** Start Available data **

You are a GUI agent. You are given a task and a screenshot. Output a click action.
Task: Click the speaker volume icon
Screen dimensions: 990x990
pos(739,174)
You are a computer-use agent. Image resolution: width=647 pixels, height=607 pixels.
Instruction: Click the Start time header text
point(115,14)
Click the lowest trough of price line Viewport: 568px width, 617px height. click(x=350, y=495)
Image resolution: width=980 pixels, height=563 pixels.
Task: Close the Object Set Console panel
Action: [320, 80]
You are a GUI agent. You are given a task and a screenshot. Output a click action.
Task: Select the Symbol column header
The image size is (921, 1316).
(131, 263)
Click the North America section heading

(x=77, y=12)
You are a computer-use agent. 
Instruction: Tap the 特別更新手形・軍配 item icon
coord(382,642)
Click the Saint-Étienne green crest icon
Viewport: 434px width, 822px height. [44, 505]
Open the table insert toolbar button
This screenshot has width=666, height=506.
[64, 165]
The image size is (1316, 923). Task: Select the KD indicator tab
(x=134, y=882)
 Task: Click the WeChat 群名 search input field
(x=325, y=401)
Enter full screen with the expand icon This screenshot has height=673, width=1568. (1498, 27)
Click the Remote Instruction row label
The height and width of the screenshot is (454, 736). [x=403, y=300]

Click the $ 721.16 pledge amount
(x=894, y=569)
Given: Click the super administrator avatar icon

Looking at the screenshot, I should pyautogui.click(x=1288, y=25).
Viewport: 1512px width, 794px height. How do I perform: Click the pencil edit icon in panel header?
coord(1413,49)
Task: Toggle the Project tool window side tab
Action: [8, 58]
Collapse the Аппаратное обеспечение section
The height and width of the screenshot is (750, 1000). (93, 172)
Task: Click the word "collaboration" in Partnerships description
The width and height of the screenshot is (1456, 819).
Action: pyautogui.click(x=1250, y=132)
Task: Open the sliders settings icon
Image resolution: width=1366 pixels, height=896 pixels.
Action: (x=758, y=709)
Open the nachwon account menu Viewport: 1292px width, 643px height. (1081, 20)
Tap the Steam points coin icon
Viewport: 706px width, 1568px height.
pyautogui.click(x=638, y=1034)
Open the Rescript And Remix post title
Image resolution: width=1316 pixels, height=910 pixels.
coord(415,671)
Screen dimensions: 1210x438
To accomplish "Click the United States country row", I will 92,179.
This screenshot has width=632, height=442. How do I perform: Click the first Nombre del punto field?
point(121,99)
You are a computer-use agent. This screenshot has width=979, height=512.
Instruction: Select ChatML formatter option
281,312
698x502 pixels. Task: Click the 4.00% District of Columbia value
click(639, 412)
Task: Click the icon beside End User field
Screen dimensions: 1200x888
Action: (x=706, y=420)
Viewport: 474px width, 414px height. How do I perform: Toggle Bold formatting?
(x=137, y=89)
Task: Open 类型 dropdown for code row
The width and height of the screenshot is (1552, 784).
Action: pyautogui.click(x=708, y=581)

** End Available data **

State how many lines of the listing contain the string "Open". Give only the number.

• **Expected output**:
5